6. Spotting hidden opportunities

“Most people see what is, and never see what can be.”
– Albert Einstein

Why it matters

In order to innovate, we have to allow ourselves to venture into uncertain areas, because this is the area where the biggest discoveries yet to be made exist.

Let’s start with this simple assumption: We don’t know everything. This means that no matter how unlikely, and even how impossible it may seem, we can have confidence that there are hidden opportunities out there still to be found.

If we accept for a moment the existence of unknown unknowns, as famously defined by Donald Rumsfeld:

“But there are also unknown unknowns — there are things we do not know we don’t know.”

Then, it is easy to see that this field represents hidden opportunities. The catch-22 is: how do we spot them?

How it works

Practice 1: Push into the uncertain terrain

The first answer is logical, avoid focusing your research into the known territory. Divert your attention to the unknown territory.
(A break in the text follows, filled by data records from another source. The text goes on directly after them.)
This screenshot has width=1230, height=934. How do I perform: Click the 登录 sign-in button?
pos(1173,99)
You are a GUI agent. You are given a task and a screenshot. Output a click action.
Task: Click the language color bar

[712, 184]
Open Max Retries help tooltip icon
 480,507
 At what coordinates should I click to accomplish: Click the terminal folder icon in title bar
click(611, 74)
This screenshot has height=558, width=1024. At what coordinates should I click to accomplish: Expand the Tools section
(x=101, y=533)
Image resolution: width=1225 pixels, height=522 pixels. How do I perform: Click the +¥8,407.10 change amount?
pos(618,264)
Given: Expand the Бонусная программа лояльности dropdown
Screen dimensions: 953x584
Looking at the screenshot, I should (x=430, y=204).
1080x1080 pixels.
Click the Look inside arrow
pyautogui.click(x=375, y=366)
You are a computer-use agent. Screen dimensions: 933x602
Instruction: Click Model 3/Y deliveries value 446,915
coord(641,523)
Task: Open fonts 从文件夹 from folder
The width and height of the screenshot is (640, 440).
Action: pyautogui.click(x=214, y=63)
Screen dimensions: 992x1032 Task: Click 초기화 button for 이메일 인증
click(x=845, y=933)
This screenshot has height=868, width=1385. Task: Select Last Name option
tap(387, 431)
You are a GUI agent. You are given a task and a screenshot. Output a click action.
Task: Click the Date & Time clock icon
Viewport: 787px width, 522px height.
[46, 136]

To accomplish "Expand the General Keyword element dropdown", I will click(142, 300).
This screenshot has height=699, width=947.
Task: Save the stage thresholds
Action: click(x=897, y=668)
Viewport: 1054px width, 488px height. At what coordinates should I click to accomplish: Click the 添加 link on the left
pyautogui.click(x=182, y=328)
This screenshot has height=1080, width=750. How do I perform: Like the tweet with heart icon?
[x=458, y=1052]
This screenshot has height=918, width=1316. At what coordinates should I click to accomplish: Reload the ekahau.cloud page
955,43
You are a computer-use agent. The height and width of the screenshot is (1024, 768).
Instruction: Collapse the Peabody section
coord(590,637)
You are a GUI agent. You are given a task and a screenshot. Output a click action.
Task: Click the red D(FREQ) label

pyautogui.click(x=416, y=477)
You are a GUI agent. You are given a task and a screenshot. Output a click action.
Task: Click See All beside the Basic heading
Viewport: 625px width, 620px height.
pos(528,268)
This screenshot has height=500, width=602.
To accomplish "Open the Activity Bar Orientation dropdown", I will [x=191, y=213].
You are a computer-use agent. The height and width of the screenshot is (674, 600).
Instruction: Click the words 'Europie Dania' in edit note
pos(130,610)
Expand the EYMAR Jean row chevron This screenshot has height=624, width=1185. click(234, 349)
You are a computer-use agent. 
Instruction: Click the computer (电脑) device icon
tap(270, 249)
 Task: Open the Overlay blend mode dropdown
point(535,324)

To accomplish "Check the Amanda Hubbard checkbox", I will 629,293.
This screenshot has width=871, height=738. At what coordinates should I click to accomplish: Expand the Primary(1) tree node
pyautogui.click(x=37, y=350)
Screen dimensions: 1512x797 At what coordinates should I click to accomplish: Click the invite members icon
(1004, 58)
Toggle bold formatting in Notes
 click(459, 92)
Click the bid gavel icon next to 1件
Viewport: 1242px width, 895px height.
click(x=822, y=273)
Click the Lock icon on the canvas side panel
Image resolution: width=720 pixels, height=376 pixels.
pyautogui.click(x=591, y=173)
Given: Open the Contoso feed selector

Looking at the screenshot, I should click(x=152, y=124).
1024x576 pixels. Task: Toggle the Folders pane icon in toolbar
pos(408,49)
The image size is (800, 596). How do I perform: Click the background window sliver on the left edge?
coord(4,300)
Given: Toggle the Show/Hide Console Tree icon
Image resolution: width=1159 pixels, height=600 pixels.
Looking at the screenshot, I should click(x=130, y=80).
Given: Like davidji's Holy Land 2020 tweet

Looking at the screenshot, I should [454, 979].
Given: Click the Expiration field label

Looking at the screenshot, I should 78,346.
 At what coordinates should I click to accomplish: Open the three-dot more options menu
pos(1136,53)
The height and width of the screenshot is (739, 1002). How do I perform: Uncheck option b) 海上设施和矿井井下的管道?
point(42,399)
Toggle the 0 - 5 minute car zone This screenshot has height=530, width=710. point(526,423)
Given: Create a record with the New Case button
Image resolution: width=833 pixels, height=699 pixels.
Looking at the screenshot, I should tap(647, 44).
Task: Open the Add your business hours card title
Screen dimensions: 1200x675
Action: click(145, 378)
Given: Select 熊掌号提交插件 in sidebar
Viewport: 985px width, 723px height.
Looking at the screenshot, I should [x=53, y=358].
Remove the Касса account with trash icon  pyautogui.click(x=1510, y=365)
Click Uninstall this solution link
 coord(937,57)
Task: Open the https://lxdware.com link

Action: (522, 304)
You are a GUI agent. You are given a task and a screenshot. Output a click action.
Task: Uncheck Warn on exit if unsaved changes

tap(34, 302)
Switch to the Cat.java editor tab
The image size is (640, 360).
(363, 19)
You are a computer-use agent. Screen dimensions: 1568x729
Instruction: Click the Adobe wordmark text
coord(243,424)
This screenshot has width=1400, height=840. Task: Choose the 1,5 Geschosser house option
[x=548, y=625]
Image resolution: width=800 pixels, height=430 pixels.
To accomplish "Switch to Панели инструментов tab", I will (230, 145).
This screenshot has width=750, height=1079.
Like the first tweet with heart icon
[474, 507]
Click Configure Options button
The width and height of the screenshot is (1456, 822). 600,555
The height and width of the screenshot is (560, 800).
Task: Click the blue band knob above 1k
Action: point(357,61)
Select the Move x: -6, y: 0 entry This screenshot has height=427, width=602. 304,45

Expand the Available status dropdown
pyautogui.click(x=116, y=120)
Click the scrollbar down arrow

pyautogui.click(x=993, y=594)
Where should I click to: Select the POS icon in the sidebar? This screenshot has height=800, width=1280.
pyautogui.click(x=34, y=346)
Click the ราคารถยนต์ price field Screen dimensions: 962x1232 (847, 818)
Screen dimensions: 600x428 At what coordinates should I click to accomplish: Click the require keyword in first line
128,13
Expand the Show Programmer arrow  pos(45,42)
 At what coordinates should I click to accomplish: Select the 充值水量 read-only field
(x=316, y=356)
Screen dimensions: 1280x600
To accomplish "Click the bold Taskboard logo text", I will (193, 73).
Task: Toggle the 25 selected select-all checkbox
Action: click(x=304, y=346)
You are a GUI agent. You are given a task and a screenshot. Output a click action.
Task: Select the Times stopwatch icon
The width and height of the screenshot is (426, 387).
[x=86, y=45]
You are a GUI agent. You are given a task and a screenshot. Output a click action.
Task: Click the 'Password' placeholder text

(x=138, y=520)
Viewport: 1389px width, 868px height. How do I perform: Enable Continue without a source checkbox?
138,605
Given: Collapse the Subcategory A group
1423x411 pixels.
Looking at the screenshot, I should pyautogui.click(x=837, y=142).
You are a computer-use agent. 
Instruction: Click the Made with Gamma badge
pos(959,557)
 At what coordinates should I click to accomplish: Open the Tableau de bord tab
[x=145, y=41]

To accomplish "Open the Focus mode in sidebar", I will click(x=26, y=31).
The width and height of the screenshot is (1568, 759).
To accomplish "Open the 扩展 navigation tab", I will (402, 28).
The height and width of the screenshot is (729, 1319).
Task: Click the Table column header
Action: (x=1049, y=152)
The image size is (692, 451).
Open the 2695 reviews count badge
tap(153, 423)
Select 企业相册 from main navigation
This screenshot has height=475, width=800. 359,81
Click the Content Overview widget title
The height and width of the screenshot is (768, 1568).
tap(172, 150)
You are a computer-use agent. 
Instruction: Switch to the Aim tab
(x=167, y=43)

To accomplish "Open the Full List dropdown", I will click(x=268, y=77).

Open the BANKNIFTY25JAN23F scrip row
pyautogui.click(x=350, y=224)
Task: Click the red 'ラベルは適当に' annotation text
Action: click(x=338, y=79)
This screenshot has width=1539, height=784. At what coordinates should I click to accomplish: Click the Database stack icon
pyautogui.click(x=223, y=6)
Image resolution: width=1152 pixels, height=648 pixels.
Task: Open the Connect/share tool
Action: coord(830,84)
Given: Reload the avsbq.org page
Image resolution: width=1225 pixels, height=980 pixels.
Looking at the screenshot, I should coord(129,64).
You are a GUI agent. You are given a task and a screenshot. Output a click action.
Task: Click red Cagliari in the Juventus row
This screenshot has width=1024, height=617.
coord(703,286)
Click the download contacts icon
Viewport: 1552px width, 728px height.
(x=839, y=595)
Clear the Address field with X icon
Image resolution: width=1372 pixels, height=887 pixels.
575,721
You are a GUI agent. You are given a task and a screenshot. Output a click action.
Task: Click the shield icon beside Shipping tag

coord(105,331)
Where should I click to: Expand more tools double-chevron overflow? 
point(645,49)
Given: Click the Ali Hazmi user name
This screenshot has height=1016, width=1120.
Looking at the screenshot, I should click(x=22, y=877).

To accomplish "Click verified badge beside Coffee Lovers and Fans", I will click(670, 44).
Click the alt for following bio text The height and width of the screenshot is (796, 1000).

As simple as the logic is, the practice is hard. This means shifting from certainty to uncertainty. This means having the courage to challenge the status quo, being OK with being called “wrong” by your surroundings many times, accepting living with doubt and never really knowing if it is going to work out. The reward and potential upside are new discoveries along the way, the gratification of trailblazing in an area few have trodden on, and who knows, if you persevere, maybe even a big payoff.

Practice 2: Exploit your curiosity

Einstein once said that he explored the boundaries of physics by imagining that he travelled on a ray of light. What would he see if he did that? Put your critical mind on the backburner for a moment, invoke your imagination to explore new areas. Try “what-if” scenarios. Don’t give up on the first try, allow yourself to play with the idea.

Practice 3: Conceive your ideas before you test them. Don’t try to do both at once!

Killing ideas is an easier task than inventing one. If you try to do them both at the same time, you will disrupt the creative process. If there is one thing you can be sure of, you are going to be wrong many times before you get it right. There is a time and space to test your hypotheses – but sequence the two phases and allow yourself to stay in the creative flow first. Then switch on your analytical side and start the hard work of testing your hypotheses.

Practice 4: Triangulate your decisions

In product development, insights can come from different information sources. If the balance is off towards one source of information, we diminish our opportunities to find value over time.

Let’s for the moment assume that we are trying to figure out what product idea to build next, and there are three key information sources to turn to:

  • Data – using data driven insights
  • Qualitative feedback – often from focus groups
  • Own ideas – injecting your own ideas to the mix

Each source carries information value but also bias. Data carries bias from the process that collected it and from time. Qualitative feedback carries bias related to the test group that gave the feedback. Our own ideas carry confirmation bias.

If we rely solely on “data driven insights” we will gravitate towards the known space (what is likely, based on data).

If we rely solely on “qualitative feedback” we will make our focus group happy, but miss pleasing the bigger crowd (that was not there).

If we rely solely on “own ideas” we bet big (sometimes your product or company) that the assumptions of a few individuals are correct.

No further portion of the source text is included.